I am interested by advanced analytics related to supply chain, and decided to take on a modeling project to gain experience and better understand one particular challenge: predicting whether a product will go on backorder.
Product backorder may be the result of strong sales performance (e.g. the product is in such high demand that production cannot keep up with sales). However, backorders can upset consumers, lead to canceled orders and decreased customer loyalty. Companies want to avoid backorders, but also avoid overstocking every product (leading to higher inventory costs).
I used data from Kaggle, which had approx. 1.9 million observations of parts in an 8 week period. The source of the data is unreferenced.
Predictors: Current inventory, sales history, forecasted sales, recommended stocking amount, part risk flags etc. (22 predictors in total)
- Imbalanced outcome: Only 0.7% of parts actually go on backorder.

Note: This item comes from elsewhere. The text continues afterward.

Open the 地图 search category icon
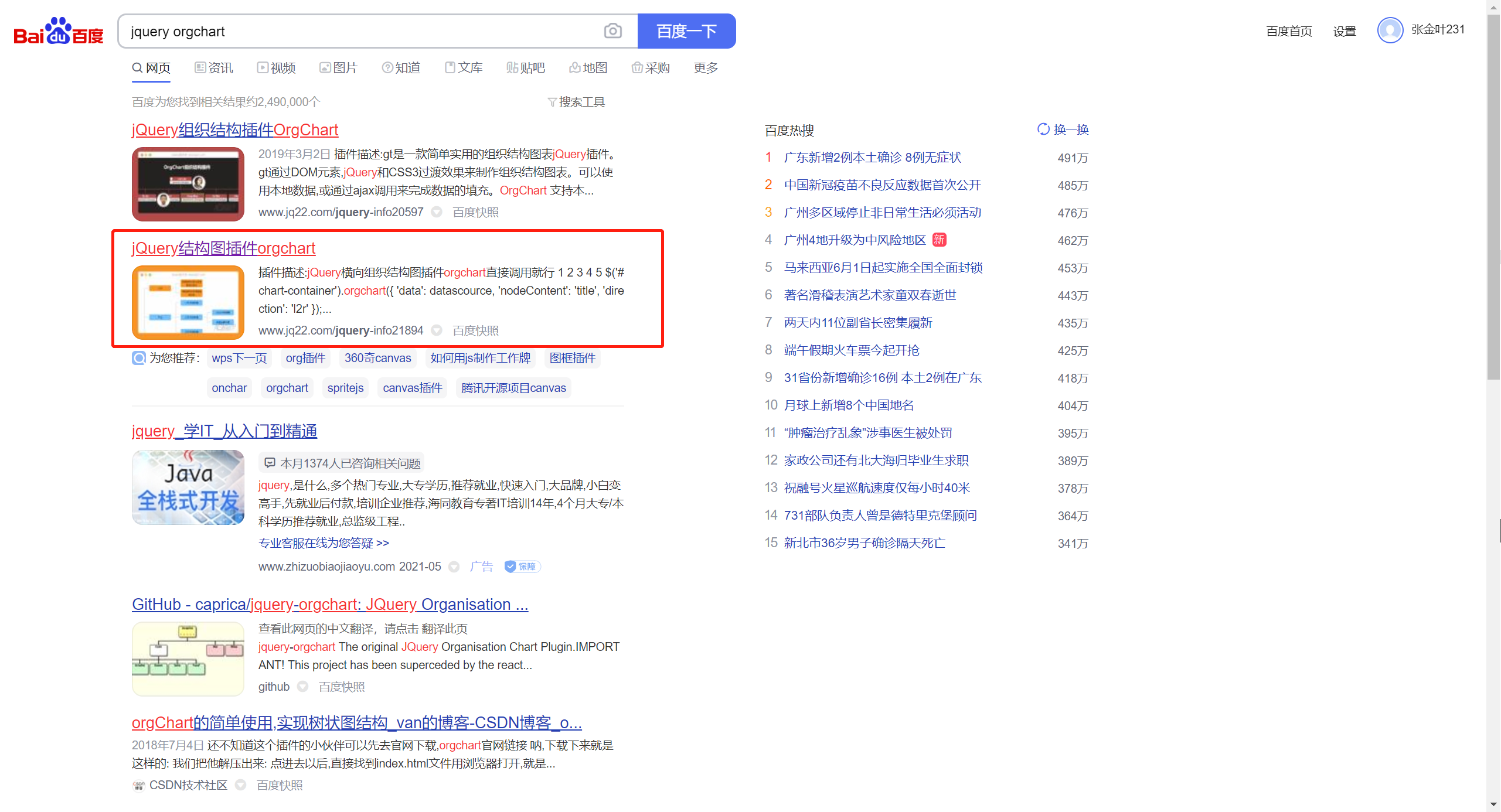The height and width of the screenshot is (812, 1501). coord(575,67)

- Outliers and skewed predictors: Part quantities (stock, sales etc.) can be on very different scales.
- Missing data: A few variables have data that are missing (not at random).
- n>>p: There are many observations (1.9 million) relative to the number of predictors (22).

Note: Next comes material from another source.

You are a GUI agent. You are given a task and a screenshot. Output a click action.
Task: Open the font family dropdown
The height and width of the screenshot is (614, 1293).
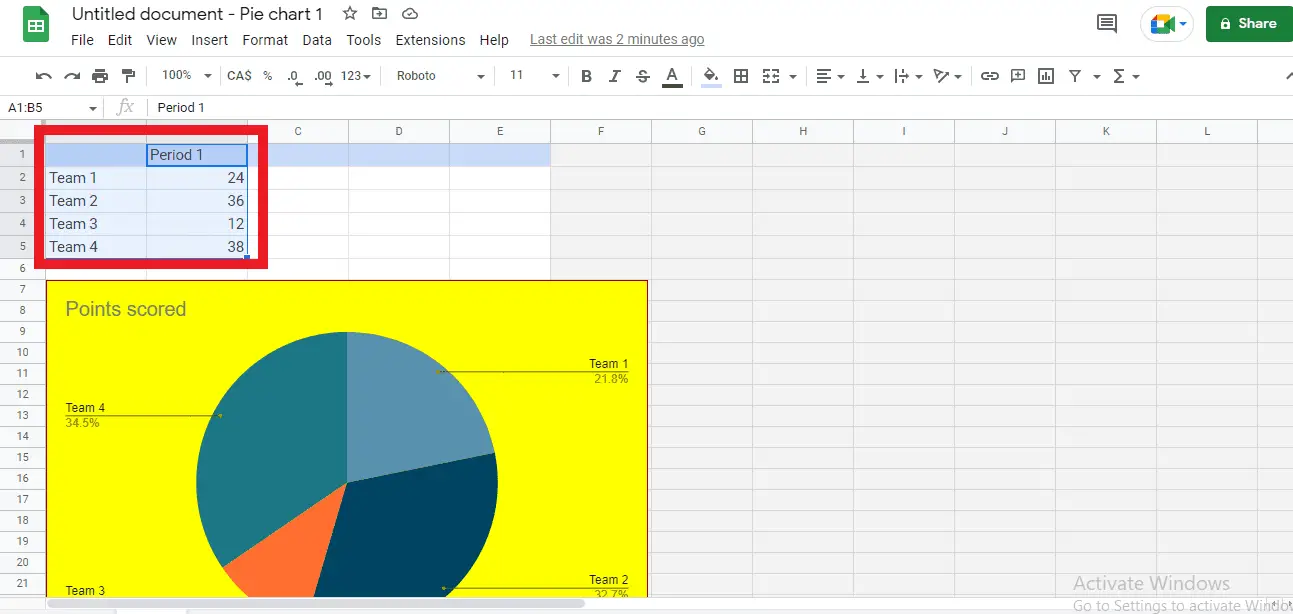pyautogui.click(x=437, y=75)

We made several modeling decisions to address these issues:
- Perform well with imbalanced data typically
- Robust to outliers and the skewed predictors: Because they are using tree partitioning algorithms and not producing coefficient estimates, outliers and skewness are not as much of a concern as for other predictive models.
- Dealing with missing data: The few variables with missing data had mean imputed, and a binary variable was created to indicate whether the observation had missing data, in hopes to account for the missing data not being random.
- KFold: We use 10-fold cross-validation in order to tune model parameters (maximum number of variables to try and minimum leaf size), as well as compare model performance.
- The ROC Area Under the Curve (AUC) was used as a validation metric because the outcome is so imbalanced. By looking at ROC curves, we may determine a cutoff threshold for classification after fitting the models, rather than naively assuming a threshold of 0.5.